Information about the Code of Ethics governing our Chief Executive Officer, Chief Financial Officer,
Controller and Financial Managers can be found on our Web site, www.mckesson.com, under the Investors –
Corporate Governance tab. The Company’s Corporate Governance Guidelines and Charters for the Audit and
Compensation Committees and the Committee on Directors and Corporate Governance can also be found on our
Web site under the Investors – Corporate Governance tab.
The Company intends to disclose required information regarding any amendment to or waiver under the Code
of Ethics referred to above by posting such information on our Web site within four business days after any such
amendment or waiver.
Item 11. Executive Compensation
Information with respect to this item is incorporated by reference from the discussion under the heading
“Executive Compensation” in our Proxy Statement.
Item 12. Security Ownership of Certain Beneficial Owners and Management and Related Stockholder
Matters
Information about security ownership of certain beneficial owners and management is incorporated by reference
from the discussion under the heading “Principal Stockholders” in our Proxy Statement.
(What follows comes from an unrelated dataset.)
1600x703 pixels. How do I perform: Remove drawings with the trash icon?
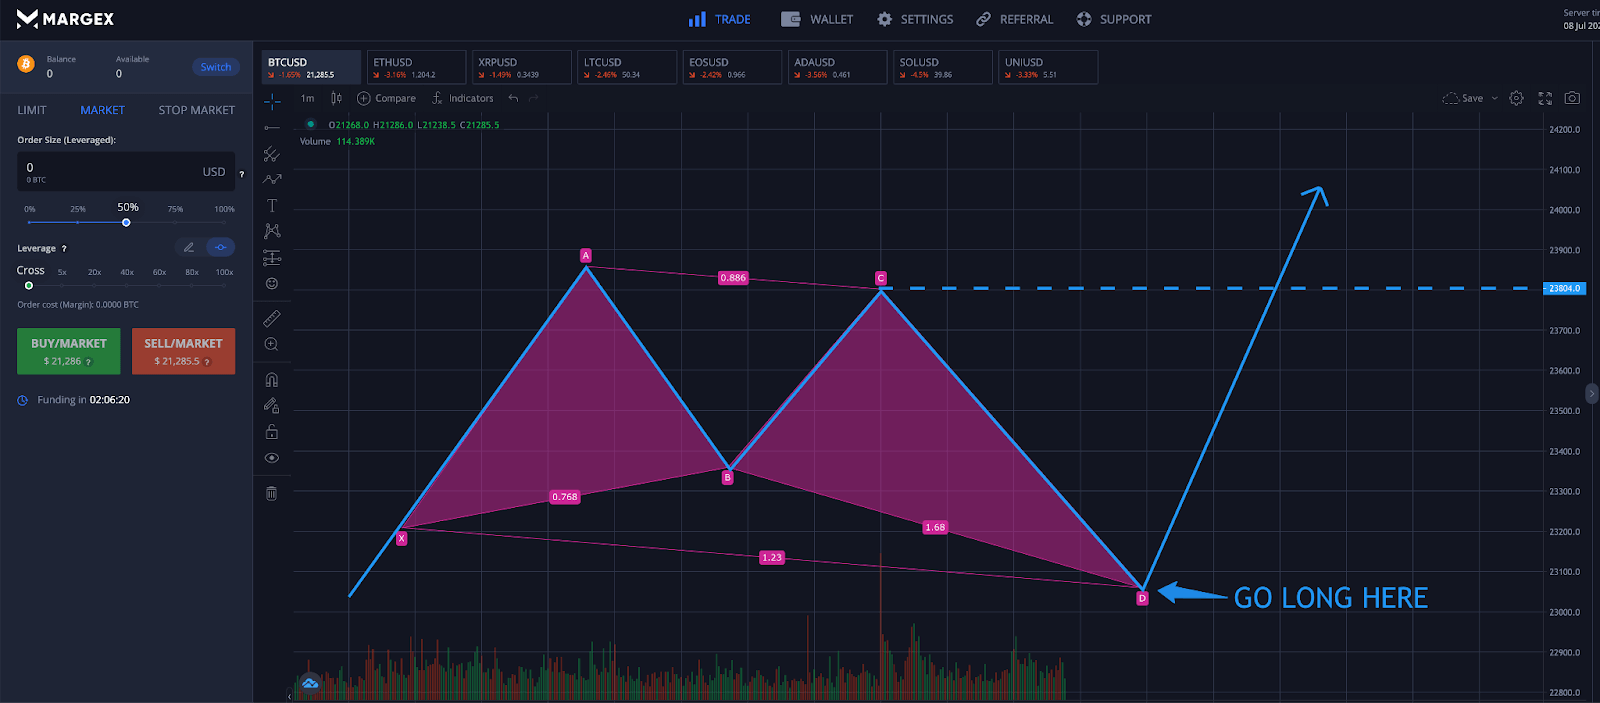(271, 493)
The following table sets forth information as of March 31, 2010 with respect to the plans under which the
Company’s common stock is authorized for issuance:
Plan Category
(In millions, except per share amounts)
Number of securities
to be issued upon
exercise of
outstanding options,
warrants and rights
Weighted-average
exercise price of
outstanding options,
warrants and rights (1)
Number of securities
remaining available for
future issuance under
equity compensation
plans (excluding
securities reflected in
the first column)
Equity compensation plans approved by
security holders(2) 15.8 $ 43.50 23.7(3)
Equity compensation plans not approved by
security holders(4) 3.9 34.27
(1) The weighted-average exercise price set forth in this column is calculated excluding outstanding restricted stock unit
(“RSU”) awards, since recipients are not required to pay an exercise price to receive the shares subject to these awards.
(2) Represents option and RSU awards, outstanding under the following plans: (i) 1994 Stock Option and Restricted Stock Plan;
(ii) 1997 Non-Employee Directors’ Equity Compensation and Deferral Plan; and (iii) the 2005 Stock Plan.
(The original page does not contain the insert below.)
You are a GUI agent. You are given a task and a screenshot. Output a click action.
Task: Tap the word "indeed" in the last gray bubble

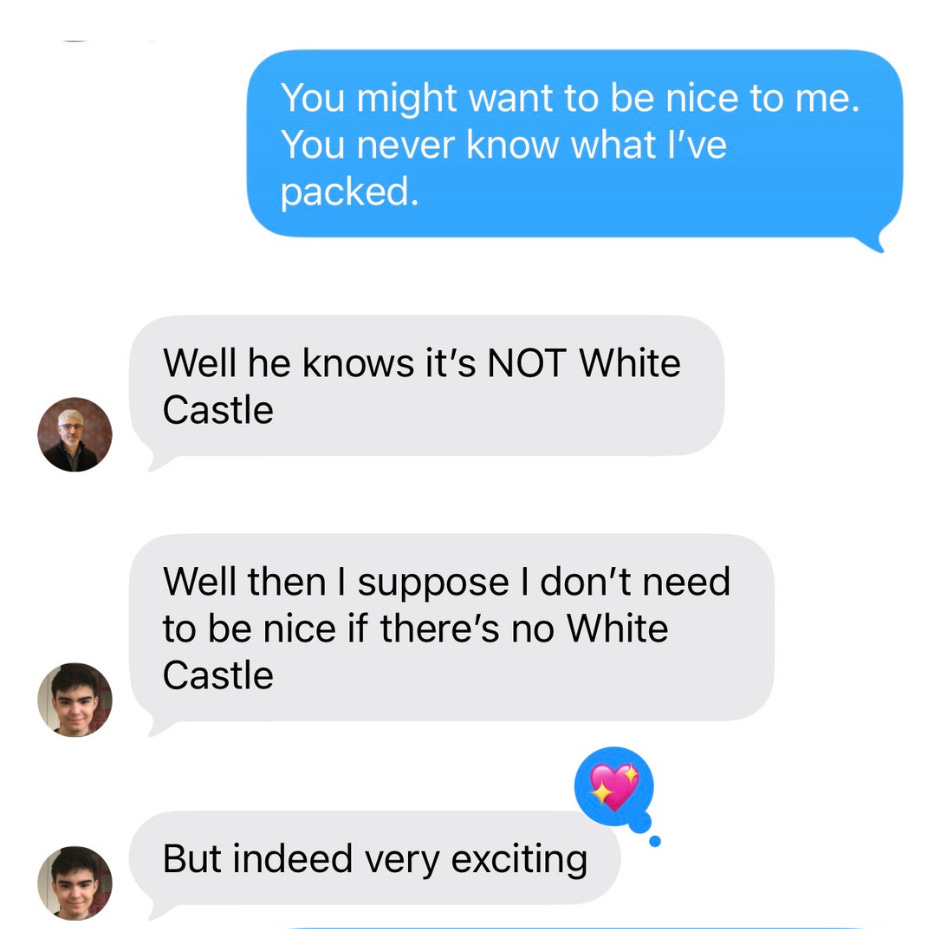[x=292, y=858]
(3) Represents 3,254,030 shares that remained available for purchase under the 2000 Employee Stock Purchase Plan and
20,464,898 shares available for grant under the 2005 Stock Plan.
(4) Represents options and RSU awards outstanding under the following plans: (i) 1999 Stock Option and Restricted Stock
Plan; and (ii) the 1998 Canadian Stock Incentive Plan. No further awards will be made under any of these plans.